L’IDH permet une mesure plus adaptée des résultats réels de la croissance en fonction des
personnes et présente un panorama réaliste de la situation mondiale. Il montre, néanmoins, des
limites. Il faut rappeler que le concept de développement humain est plus riche que ce que peut
refléter l’IDH ou tout autre indicateur plus complexe. Tout d’abord, la composante « revenu » est
partielle et insuffisante vu qu’elle ne reflète pas l’accès réel aux ressources productives tels que la
terre ou le crédit qui sont, dans bien des pays, des variables clés par rapport à la pauvreté et
l’inégalité. Deuxièmement, les valeurs de l’IDH sont des moyennes nationales qui ne reflètent pas
les disparités de revenus selon le sexe, l’ethnie et la région. Pour cette raison, l’IDH général doit
être complété par des IDH partiels, corrigés par niveaux de revenus, sexe et lieu de résidence, même
si dans certains pays les données disponibles sont incomplètes.
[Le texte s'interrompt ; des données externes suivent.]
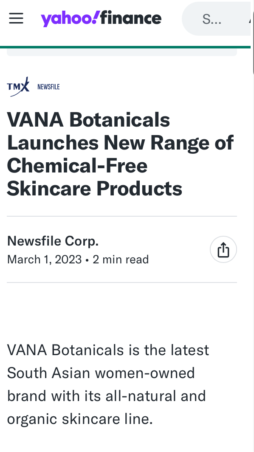Image resolution: width=254 pixels, height=452 pixels.
Task: Open the hamburger navigation menu
Action: pos(16,18)
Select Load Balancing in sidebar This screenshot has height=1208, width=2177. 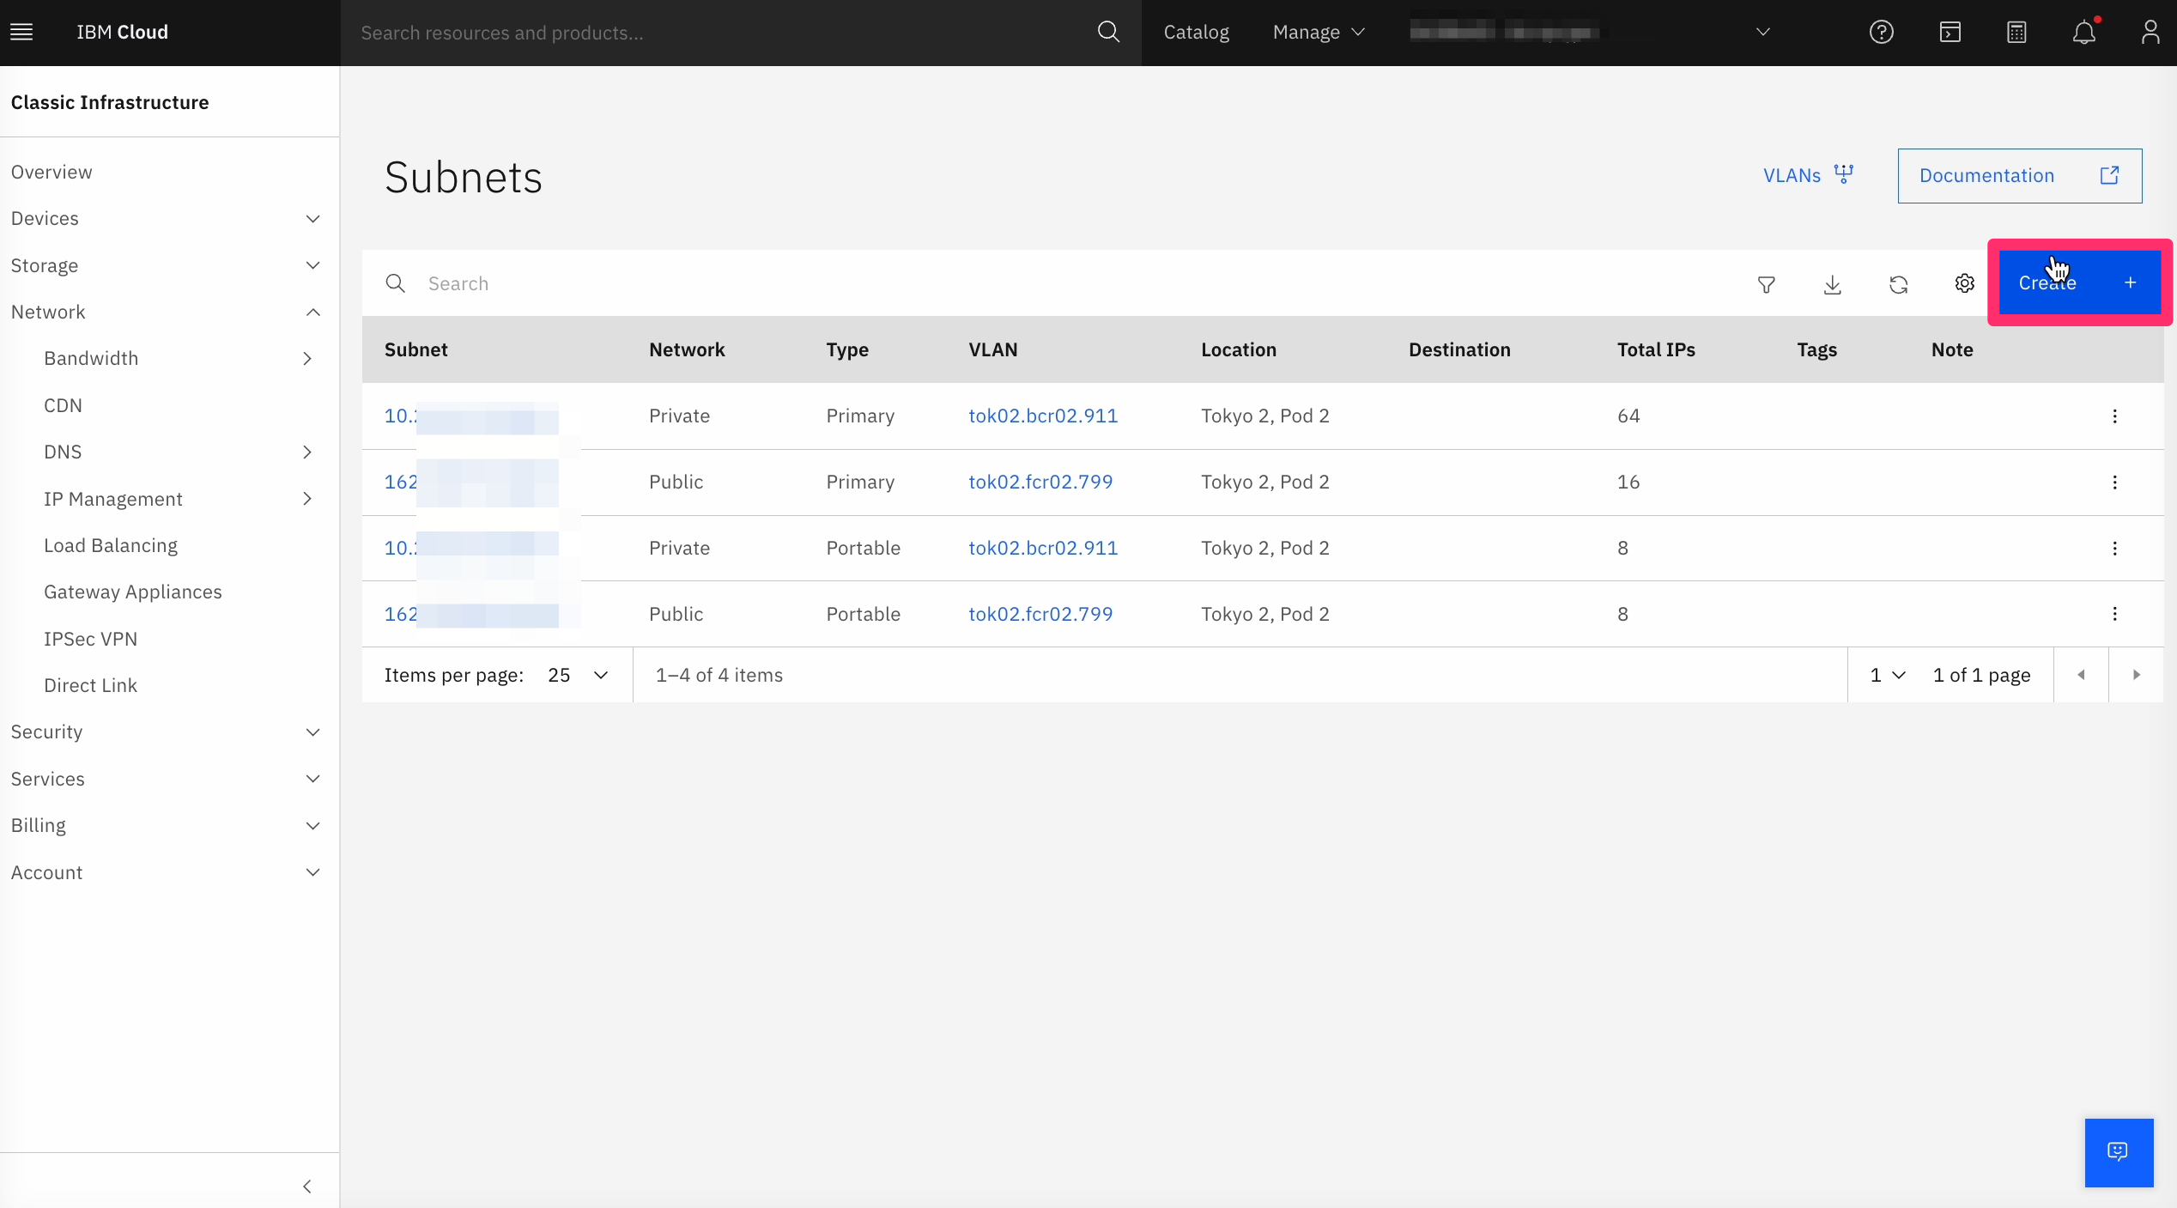click(111, 546)
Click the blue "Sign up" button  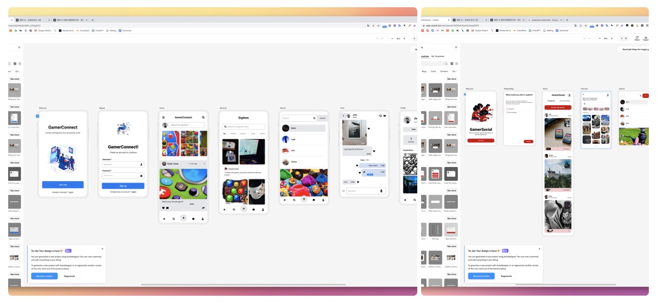pos(123,186)
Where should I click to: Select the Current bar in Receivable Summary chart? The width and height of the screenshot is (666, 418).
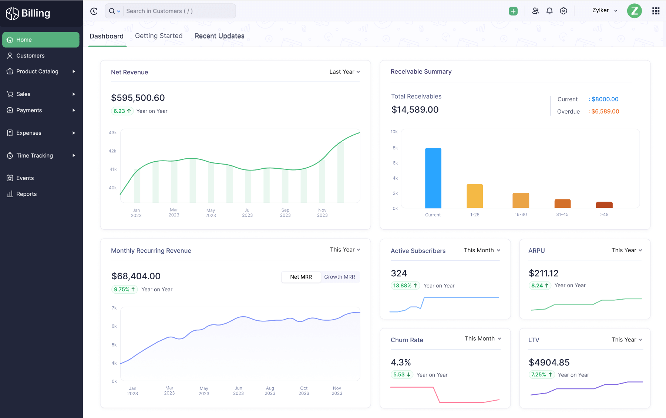pos(433,178)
Si nous regardons la condition de la femme, par exemple, on observe que tous les pays du monde
ont un IDH féminin inférieur au IDH pour l’ensemble de la population. Dans ce panorama de
discrimination généralisée de la femme, l’IDH de genre détermine sensiblement le classement
général. Les données concernant le revenu, le territoire et même l’ethnie montrent de similaires
déséquilibres. Aux Etats-Unis l’espérance de vie des hommes noirs est inférieur à la moyenne
mexicaine et celle des femmes blanches est la même qu’en Suisse.

L’IDH, enfin, intègre uniquement certains éléments parmi ceux qui constituent sa définition. Il est
hardi de mesurer, par exemple, la liberté humaine. En 1991, le Rapport du PNUD a essayé de
définir un indicateur de liberté humaine et un classement en la matière. Le questionnement de
certains régimes que cela comportait a soulevé une polémique qui a fait que le PNUD ne revient
plus sur la question dans les éditions postérieures de son rapport.